While most pundits noted the apparently strange fact that Trump was much friendlier to (those perceived as) US enemies than to its traditional friends, this shouldn't surprise us too much. Instead, our attention should turn in another direction. As is often the case with Trump, reactions to his acts are more important than what he actually did or said.

Different views

Let us begin by comparing what Trump uttered with what his partners said. When Trump and May were asked by a journalist what they think about the flow of immigrants to Europe, Trump brutally and honestly rendered his populist anti-immigrant position: immigrants are a threat to the European way of life; they are destabilizing the safety of our countries and bringing violence and intolerance. So, we should keep them out.

A careful listener could easily notice that Theresa May said exactly the same thing, just in a more diplomatic and "civilized" way: immigrants bring diversity, they contribute to our welfare, but we should carefully check whom we let in.

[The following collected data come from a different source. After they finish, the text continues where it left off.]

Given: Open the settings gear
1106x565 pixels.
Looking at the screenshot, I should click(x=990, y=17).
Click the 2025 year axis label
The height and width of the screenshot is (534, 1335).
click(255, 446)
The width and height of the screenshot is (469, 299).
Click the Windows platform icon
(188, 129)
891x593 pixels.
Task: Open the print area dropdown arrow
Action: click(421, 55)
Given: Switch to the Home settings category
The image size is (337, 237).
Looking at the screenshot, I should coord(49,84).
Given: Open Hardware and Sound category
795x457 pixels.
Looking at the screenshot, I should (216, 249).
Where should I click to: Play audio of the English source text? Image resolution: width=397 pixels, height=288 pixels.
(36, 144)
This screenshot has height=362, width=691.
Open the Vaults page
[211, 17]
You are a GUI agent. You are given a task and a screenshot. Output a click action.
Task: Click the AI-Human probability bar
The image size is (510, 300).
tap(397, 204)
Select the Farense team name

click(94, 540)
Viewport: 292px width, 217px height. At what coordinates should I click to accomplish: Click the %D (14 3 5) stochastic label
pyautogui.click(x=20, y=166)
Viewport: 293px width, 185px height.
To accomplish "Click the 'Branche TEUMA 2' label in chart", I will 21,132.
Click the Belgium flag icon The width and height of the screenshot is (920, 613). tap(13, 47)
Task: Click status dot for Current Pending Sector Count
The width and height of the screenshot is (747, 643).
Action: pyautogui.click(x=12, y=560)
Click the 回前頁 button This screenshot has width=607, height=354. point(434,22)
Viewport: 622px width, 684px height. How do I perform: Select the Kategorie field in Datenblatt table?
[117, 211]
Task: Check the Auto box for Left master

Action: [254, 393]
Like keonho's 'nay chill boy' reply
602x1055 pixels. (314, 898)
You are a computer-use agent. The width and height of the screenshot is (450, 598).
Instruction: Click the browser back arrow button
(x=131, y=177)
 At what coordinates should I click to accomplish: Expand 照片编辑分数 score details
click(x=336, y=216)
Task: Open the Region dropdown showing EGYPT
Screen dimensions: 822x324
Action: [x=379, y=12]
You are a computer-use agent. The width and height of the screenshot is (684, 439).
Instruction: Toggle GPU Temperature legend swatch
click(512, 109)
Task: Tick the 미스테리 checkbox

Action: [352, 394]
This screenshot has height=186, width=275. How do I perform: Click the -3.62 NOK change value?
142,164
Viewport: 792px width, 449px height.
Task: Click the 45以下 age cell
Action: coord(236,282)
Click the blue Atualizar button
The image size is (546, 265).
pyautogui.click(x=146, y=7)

Thus, we received a clear taste of the choice which is more and more the only one presented to us: direct populist barbarism or a more civilized version of the same politics, barbarism with a human face.

Generally, the reactions to Trump from all across the spectrum, including Republicans and Democrats in the US, were one of global shock and awe. Which sometimes bordered on pure panic. We heard how Trump is unreliable and he brings chaos.

For instance, first he reproached Germany for relying on Russian gas and thus becoming vulnerable to NATO's supposed enemy, but days later he praised good relations with Putin.

Then there are his manners: when meeting the queen, he violated the protocol of how you behave in the presence of a monarch!. And he doesn't really listen to his democratic partners while being much more open to the charms of Putin, who is nowadays cast as America's big enemy.

Too kind

Indeed, the way he acted at a press conference with Putin in Helsinki was not only supposedly an unheard-of humiliation (just think of it – he didn't behave as Putin's master!), and some of his statements could even be considered outright acts of treason, we heard.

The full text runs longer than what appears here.